Air traffic sale takes off

Air traffic controllers' union opposes plans for privatisation

The UK Government has confirmed it plans to sell off the majority of the air traffic control system - Labour's first privatisation since coming to power.

The BBC's Rory Cellan-Jones: "Labour has gone far down the privatisation path"
Deputy Prime Minister John Prescott said 51% of National Air Traffic Services would be sold to a private sector company.

The government is to retain a 49% "golden share" in the organisation and air safety regulation will be run independently. Up to 5% of shares for sale will be reserved for NATS staff.

[ image:  ]
Mr Prescott said unions and others had called for safety operations to be run separately for many years.

But the move to private ownership has provoked a hostile reaction from union officials who fear it could undermine air safety.

The deputy prime minister insisted the government had listened to these fears in the past year.

"Safety in the air remains the government's overriding priority and we are committed to ensuring that the UK's excellent safety record is maintained," he said.

"The government will have statutory powers to instruct NATS in the event of a crisis or for national security."

'Safety ethos will be eroded'

[ image: Staff will receive shares in National Air Traffic Services]
Staff will receive shares in National Air Traffic Services
But Paul Noon, general secretary of the IPMS union, which represents 3,500 air traffic controllers, said: "We've seen what has happened with the privatisation of rail, for instance, where there has been an increase in the number of safety-related incidents.

"We fear that happen with air traffic control. Over a period of time the present safety ethos which is there in the National Air Traffic Services will be eroded.

"The pressure for profit will undermine the basis of the safety-based organisation."

The former minister who first announced the privatisation last year has also revealed he has doubts about the whether a sell-off can provide sufficient guarantees on safety and security.

Gavin Strang MP said that the government's attempts to describe the sell-off as a "unique privatisation" rang true as no other country had privatised its air traffic control.

He said the sell-off was motivated by financial considerations when the over-riding view should be safety.

Helen Liddell: "Safety comes first but growing the air traffic service for the future also has to be a consideration."
But the new Transport Minister, Helen Liddell, said safety would be protected, while the air traffic service could build on its strengths.

Shadow Transport Minister Bernard Jenkin, speaking later on Tuesday in the House of Commons, attacked Mrs Liddell for her handling of the part-privatisation.

The announcement had "all the hallmarks of another convoluted compromise" after "two years of Labour dither and delay on this issue", the Tory MP said.

He also demanded to know why the government remained so reluctant to describe its action as a privatisation.

"If it walks like a duck, quacks like a duck, it is a duck," he said. "If the government is transferring 51% of shares in the organisation to the private sector, why is that not a privatisation?"

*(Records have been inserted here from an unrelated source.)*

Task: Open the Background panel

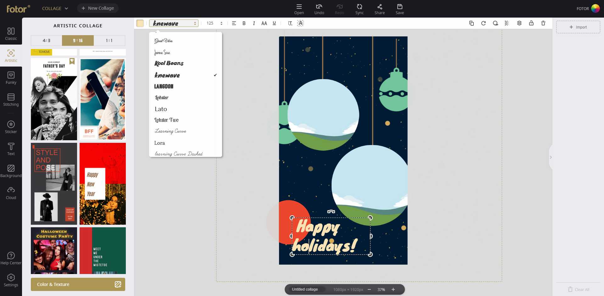Action: point(11,171)
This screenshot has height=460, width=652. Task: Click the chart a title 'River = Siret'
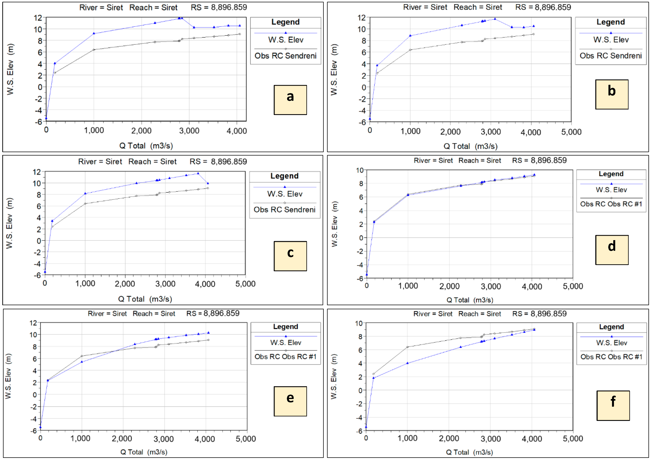101,7
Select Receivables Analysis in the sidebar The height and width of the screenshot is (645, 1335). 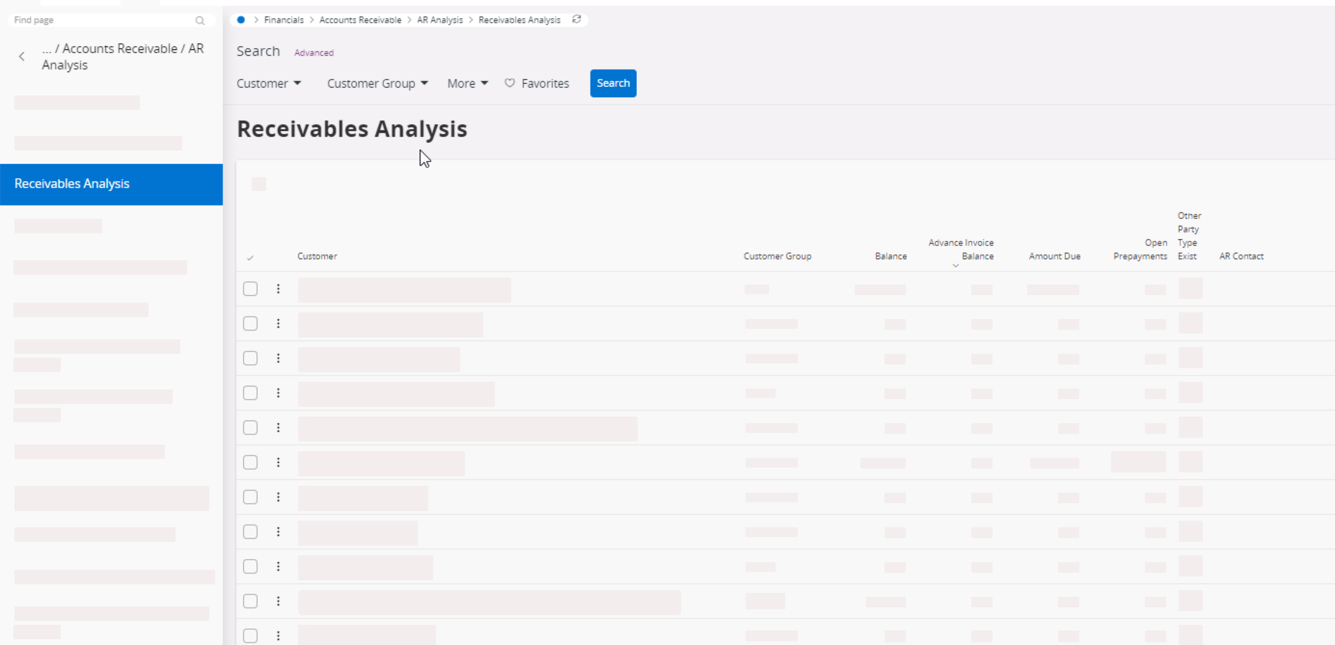coord(72,184)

Delays at air traffic centre

It is expected the partial privatisation will bring in about £500m to the government's coffers.

Potential bidders for the remainder of the flotation could include British electricity distributor National Grid, French electronics and defence group Thomson-CSF and British services group Serco.

The government delayed progress on implementing its plans for NATS to undertake further consultation after announcing its intention to sell it off last year.

NATS, which employs 5,200 staff, is currently owned by the Civil Aviation Authority, which also has responsibility for air safety at present.

A parliamentary committee also recommended the sale be deferred until the CAA's new air traffic control centre at Swanwick is up and running.

The new centre has been dogged by delays and is now expected to open in 2002 at the earliest.

The all-party Environment, Transport and Regional Affairs Committee said its performance would be a crucial to private sector investors.